### WORK TO BE COMPLETED:
All of the entries are to be restated word for word.

### SOURCE MATERIAL:
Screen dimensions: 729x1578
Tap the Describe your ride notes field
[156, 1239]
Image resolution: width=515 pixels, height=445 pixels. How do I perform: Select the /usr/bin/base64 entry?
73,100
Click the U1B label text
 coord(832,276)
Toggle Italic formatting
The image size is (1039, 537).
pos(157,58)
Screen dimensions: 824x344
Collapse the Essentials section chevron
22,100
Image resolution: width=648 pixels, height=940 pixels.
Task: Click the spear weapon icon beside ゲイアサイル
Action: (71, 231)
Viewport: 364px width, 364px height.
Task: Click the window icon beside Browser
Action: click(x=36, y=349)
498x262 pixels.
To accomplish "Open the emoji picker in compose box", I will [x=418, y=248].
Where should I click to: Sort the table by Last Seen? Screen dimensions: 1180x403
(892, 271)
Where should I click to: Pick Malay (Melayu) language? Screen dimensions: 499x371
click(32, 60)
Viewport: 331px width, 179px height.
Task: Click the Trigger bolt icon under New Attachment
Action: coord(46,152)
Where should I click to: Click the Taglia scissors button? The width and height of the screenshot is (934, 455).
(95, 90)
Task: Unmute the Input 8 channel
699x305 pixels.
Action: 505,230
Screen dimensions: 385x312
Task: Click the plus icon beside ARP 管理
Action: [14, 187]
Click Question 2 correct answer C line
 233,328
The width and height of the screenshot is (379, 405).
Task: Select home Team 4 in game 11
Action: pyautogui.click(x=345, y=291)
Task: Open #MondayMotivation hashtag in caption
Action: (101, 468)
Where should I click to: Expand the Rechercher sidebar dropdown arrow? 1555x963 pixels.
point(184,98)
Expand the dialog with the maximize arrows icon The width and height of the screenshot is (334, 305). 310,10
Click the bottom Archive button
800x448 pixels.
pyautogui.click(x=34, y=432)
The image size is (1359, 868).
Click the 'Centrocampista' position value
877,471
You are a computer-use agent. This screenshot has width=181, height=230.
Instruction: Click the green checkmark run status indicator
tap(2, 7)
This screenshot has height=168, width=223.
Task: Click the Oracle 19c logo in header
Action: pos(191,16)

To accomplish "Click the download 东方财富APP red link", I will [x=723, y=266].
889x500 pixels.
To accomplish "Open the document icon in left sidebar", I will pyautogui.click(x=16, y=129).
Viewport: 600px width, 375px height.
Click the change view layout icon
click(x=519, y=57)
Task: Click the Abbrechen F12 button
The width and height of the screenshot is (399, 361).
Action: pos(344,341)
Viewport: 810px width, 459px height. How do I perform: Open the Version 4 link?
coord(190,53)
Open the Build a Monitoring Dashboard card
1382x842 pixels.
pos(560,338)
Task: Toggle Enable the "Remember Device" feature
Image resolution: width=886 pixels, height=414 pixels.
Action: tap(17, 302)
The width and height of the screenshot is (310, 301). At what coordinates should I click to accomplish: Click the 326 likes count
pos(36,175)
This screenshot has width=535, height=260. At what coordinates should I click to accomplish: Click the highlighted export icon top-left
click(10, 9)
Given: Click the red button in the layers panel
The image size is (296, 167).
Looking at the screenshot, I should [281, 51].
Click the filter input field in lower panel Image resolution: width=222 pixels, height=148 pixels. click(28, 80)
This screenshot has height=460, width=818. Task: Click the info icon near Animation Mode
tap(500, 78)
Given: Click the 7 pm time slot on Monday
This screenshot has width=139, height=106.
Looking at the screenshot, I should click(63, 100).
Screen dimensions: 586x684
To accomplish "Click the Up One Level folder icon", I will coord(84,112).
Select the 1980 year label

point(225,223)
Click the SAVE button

### RESULT:
Screen dimensions: 729x1578
Tap the Describe your ride notes field
[156, 1239]
Image resolution: width=515 pixels, height=445 pixels. How do I perform: Select the /usr/bin/base64 entry?
73,100
Click the U1B label text
 coord(832,276)
Toggle Italic formatting
The image size is (1039, 537).
pos(157,58)
Screen dimensions: 824x344
Collapse the Essentials section chevron
22,100
Image resolution: width=648 pixels, height=940 pixels.
Task: Click the spear weapon icon beside ゲイアサイル
Action: (71, 231)
Viewport: 364px width, 364px height.
Task: Click the window icon beside Browser
Action: click(x=36, y=349)
498x262 pixels.
To accomplish "Open the emoji picker in compose box", I will [x=418, y=248].
Where should I click to: Sort the table by Last Seen? Screen dimensions: 1180x403
(892, 271)
Where should I click to: Pick Malay (Melayu) language? Screen dimensions: 499x371
click(32, 60)
Viewport: 331px width, 179px height.
Task: Click the Trigger bolt icon under New Attachment
Action: coord(46,152)
Where should I click to: Click the Taglia scissors button? The width and height of the screenshot is (934, 455).
(95, 90)
Task: Unmute the Input 8 channel
699x305 pixels.
Action: 505,230
Screen dimensions: 385x312
Task: Click the plus icon beside ARP 管理
Action: [14, 187]
Click Question 2 correct answer C line
 233,328
The width and height of the screenshot is (379, 405).
Task: Select home Team 4 in game 11
Action: pyautogui.click(x=345, y=291)
Task: Open #MondayMotivation hashtag in caption
Action: (101, 468)
Where should I click to: Expand the Rechercher sidebar dropdown arrow? 1555x963 pixels.
point(184,98)
Expand the dialog with the maximize arrows icon The width and height of the screenshot is (334, 305). 310,10
Click the bottom Archive button
800x448 pixels.
pyautogui.click(x=34, y=432)
The image size is (1359, 868).
Click the 'Centrocampista' position value
877,471
You are a computer-use agent. This screenshot has width=181, height=230.
Instruction: Click the green checkmark run status indicator
tap(2, 7)
This screenshot has height=168, width=223.
Task: Click the Oracle 19c logo in header
Action: pos(191,16)

To accomplish "Click the download 东方财富APP red link", I will [x=723, y=266].
889x500 pixels.
To accomplish "Open the document icon in left sidebar", I will pyautogui.click(x=16, y=129).
Viewport: 600px width, 375px height.
Click the change view layout icon
click(x=519, y=57)
Task: Click the Abbrechen F12 button
The width and height of the screenshot is (399, 361).
Action: pos(344,341)
Viewport: 810px width, 459px height. How do I perform: Open the Version 4 link?
coord(190,53)
Open the Build a Monitoring Dashboard card
1382x842 pixels.
pos(560,338)
Task: Toggle Enable the "Remember Device" feature
Image resolution: width=886 pixels, height=414 pixels.
Action: tap(17, 302)
The width and height of the screenshot is (310, 301). At what coordinates should I click to accomplish: Click the 326 likes count
pos(36,175)
This screenshot has width=535, height=260. At what coordinates should I click to accomplish: Click the highlighted export icon top-left
click(10, 9)
Given: Click the red button in the layers panel
The image size is (296, 167).
Looking at the screenshot, I should [281, 51].
Click the filter input field in lower panel Image resolution: width=222 pixels, height=148 pixels. click(28, 80)
This screenshot has height=460, width=818. Task: Click the info icon near Animation Mode
tap(500, 78)
Given: Click the 7 pm time slot on Monday
This screenshot has width=139, height=106.
Looking at the screenshot, I should click(63, 100).
Screen dimensions: 586x684
To accomplish "Click the Up One Level folder icon", I will coord(84,112).
Select the 1980 year label

point(225,223)
Click the SAVE button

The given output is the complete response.